# start of Raw data

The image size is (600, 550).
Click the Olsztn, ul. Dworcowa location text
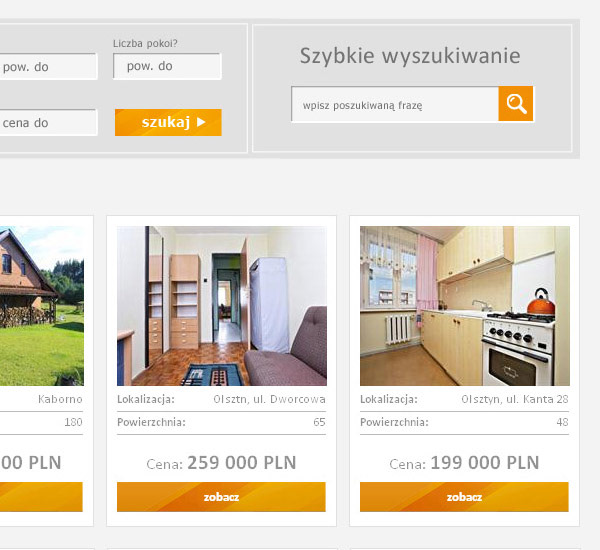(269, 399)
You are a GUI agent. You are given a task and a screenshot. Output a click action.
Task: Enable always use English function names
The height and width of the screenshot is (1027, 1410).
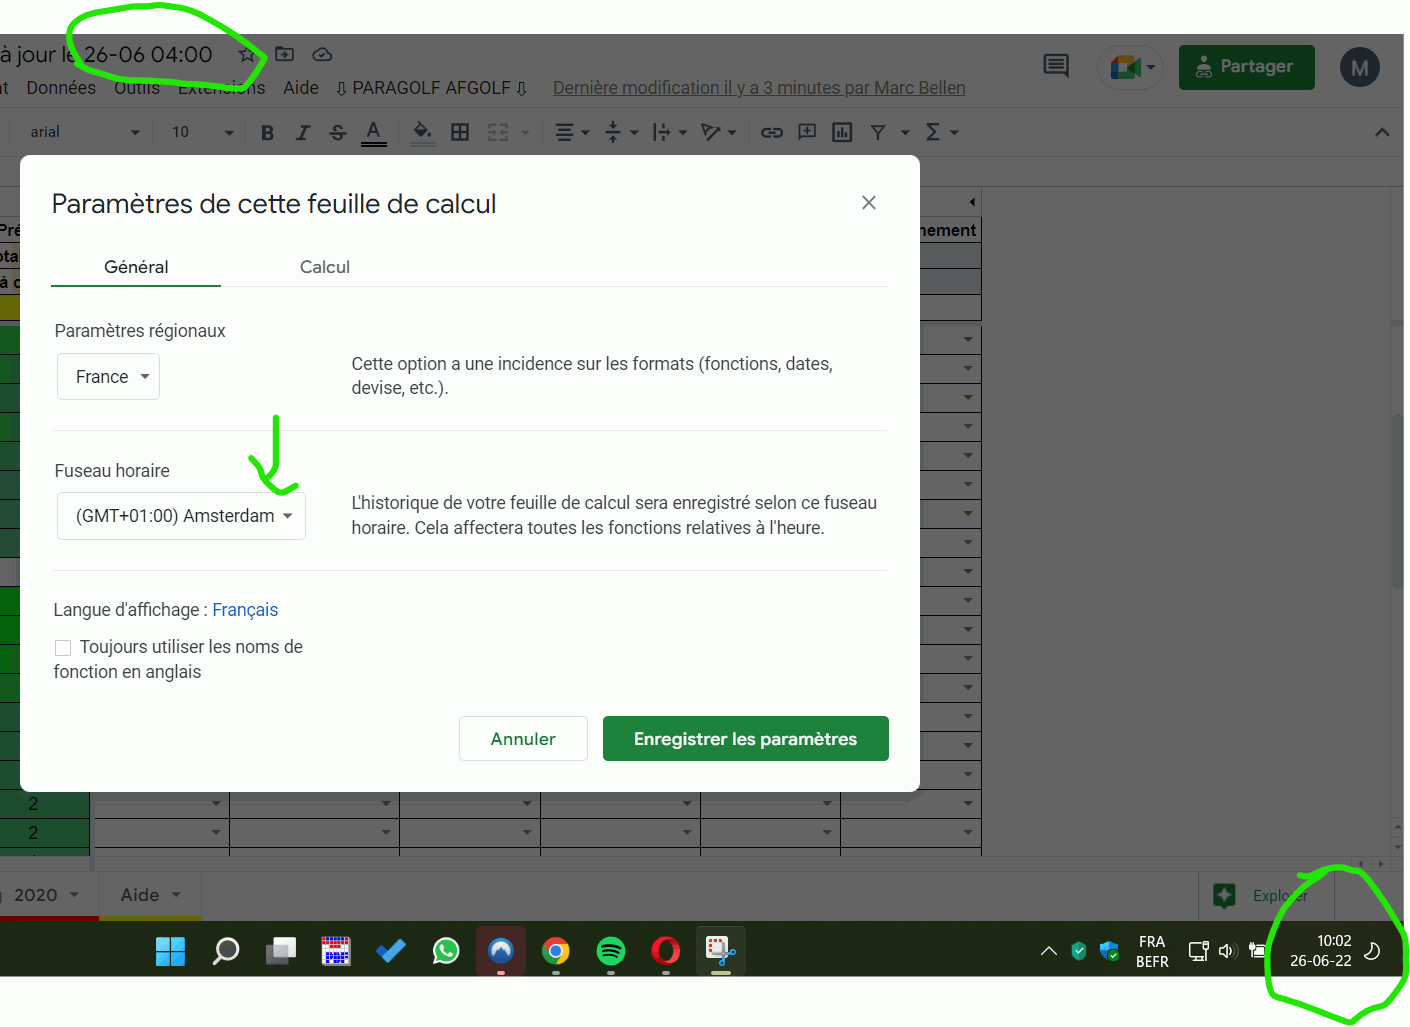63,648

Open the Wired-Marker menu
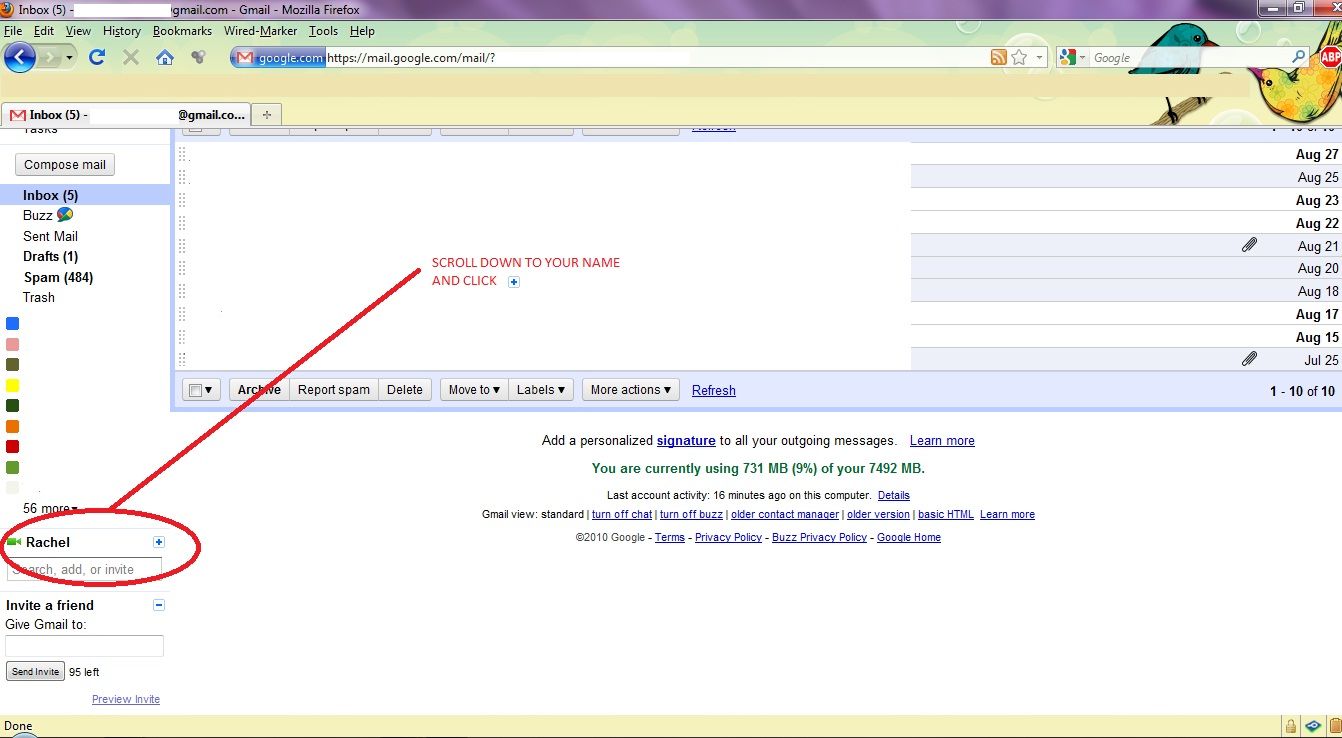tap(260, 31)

# end of Raw data
# start of Raw data

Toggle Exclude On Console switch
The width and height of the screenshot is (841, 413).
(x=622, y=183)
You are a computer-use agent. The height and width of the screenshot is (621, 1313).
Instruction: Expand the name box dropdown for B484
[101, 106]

# end of Raw data

Exercise prompt » Convert the data starting at the line containing "The image size is (600, 550)." and ending at the line containing "tap(260, 31)", both included, into a JSON list of strings with one string per line and blank lines skipped. Leave the pictures out of your answer.

Result for this task »
[
  "The image size is (600, 550).",
  "Click the Olsztn, ul. Dworcowa location text",
  "(269, 399)",
  "You are a GUI agent. You are given a task and a screenshot. Output a click action.",
  "Task: Enable always use English function names",
  "The height and width of the screenshot is (1027, 1410).",
  "63,648",
  "Open the Wired-Marker menu",
  "tap(260, 31)"
]